Excerpted records:
§ §

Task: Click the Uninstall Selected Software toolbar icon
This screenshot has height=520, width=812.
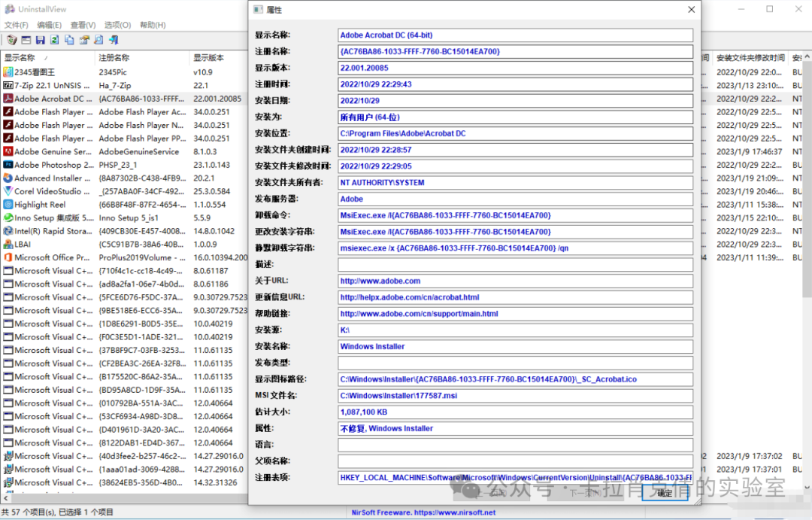Action: pyautogui.click(x=11, y=40)
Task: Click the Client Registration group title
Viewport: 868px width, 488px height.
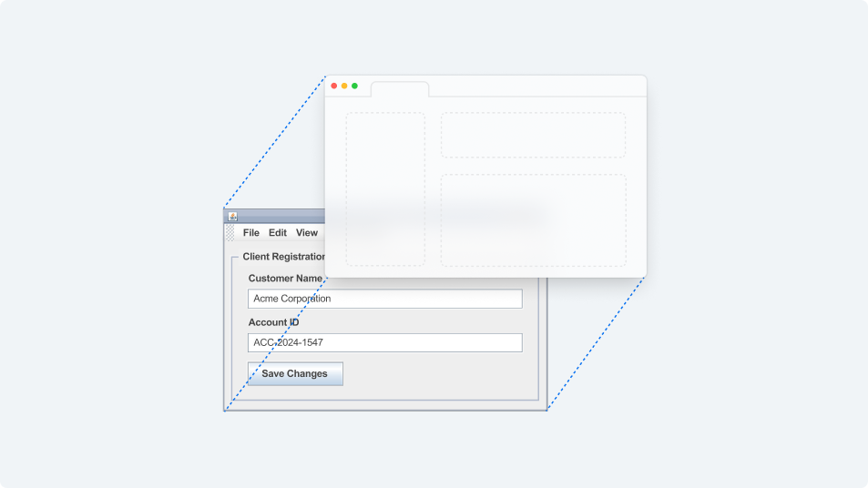Action: (283, 257)
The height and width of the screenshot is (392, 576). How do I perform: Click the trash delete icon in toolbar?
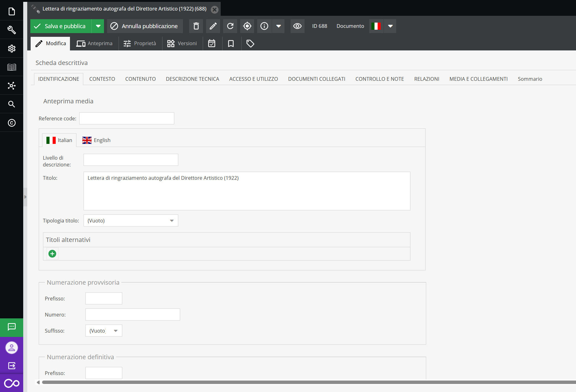196,26
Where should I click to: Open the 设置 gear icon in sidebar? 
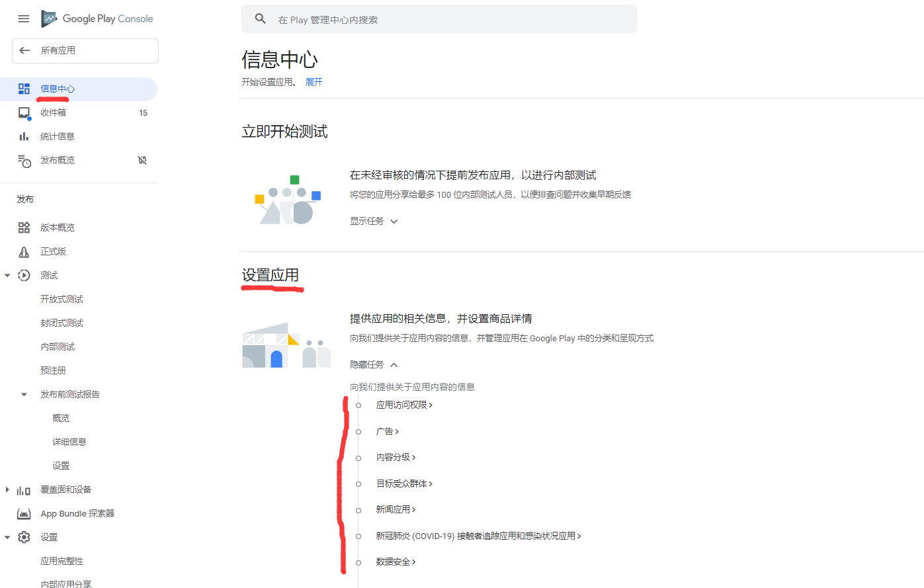click(x=24, y=536)
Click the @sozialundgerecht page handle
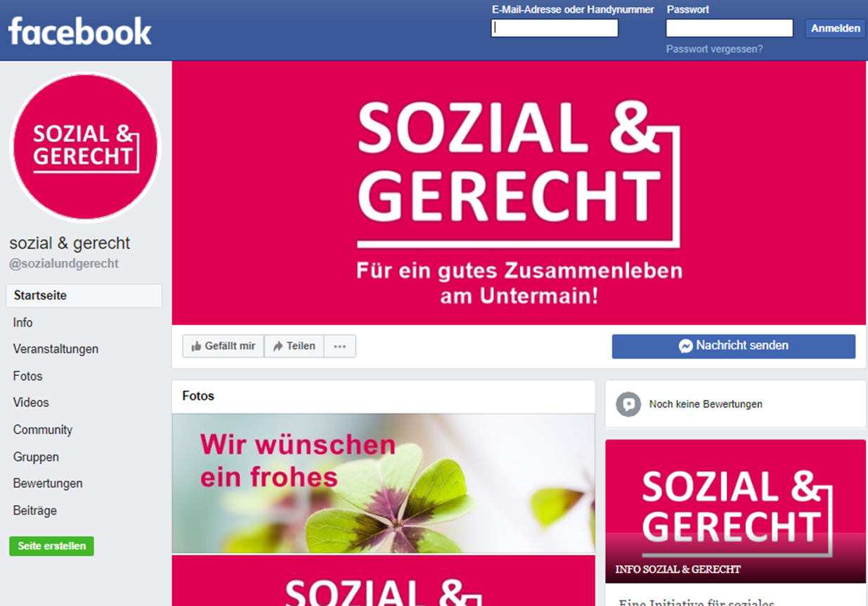This screenshot has height=606, width=868. [64, 264]
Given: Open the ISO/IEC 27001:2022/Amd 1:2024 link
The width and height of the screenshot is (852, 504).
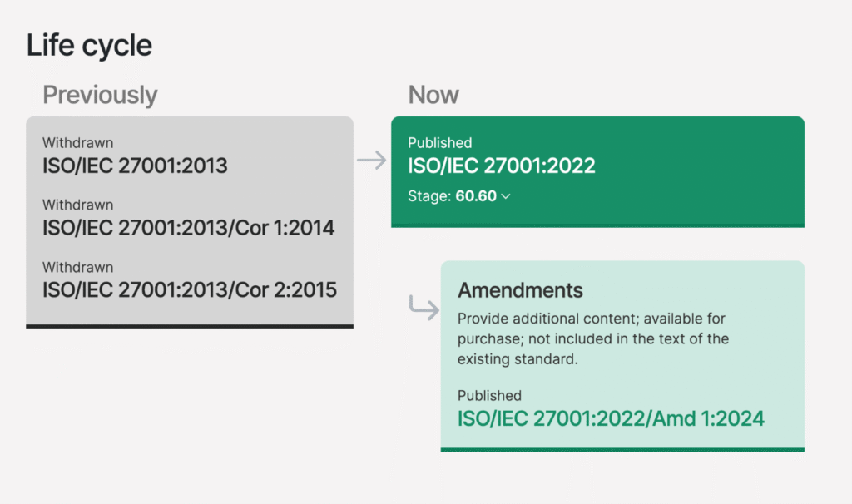Looking at the screenshot, I should tap(610, 418).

§ §

Render the data above verbatim and without pictures.

Task: Click the Uninstall Selected Software toolbar icon
This screenshot has height=520, width=812.
Action: pyautogui.click(x=11, y=40)
Task: Click the Client Registration group title
Viewport: 868px width, 488px height.
Action: (283, 257)
The height and width of the screenshot is (392, 576). How do I perform: Click the trash delete icon in toolbar?
196,26
Where should I click to: Open the 设置 gear icon in sidebar? 
click(x=24, y=536)
Click the @sozialundgerecht page handle
This screenshot has height=606, width=868. [64, 264]
Given: Open the ISO/IEC 27001:2022/Amd 1:2024 link
The width and height of the screenshot is (852, 504).
Looking at the screenshot, I should tap(610, 418).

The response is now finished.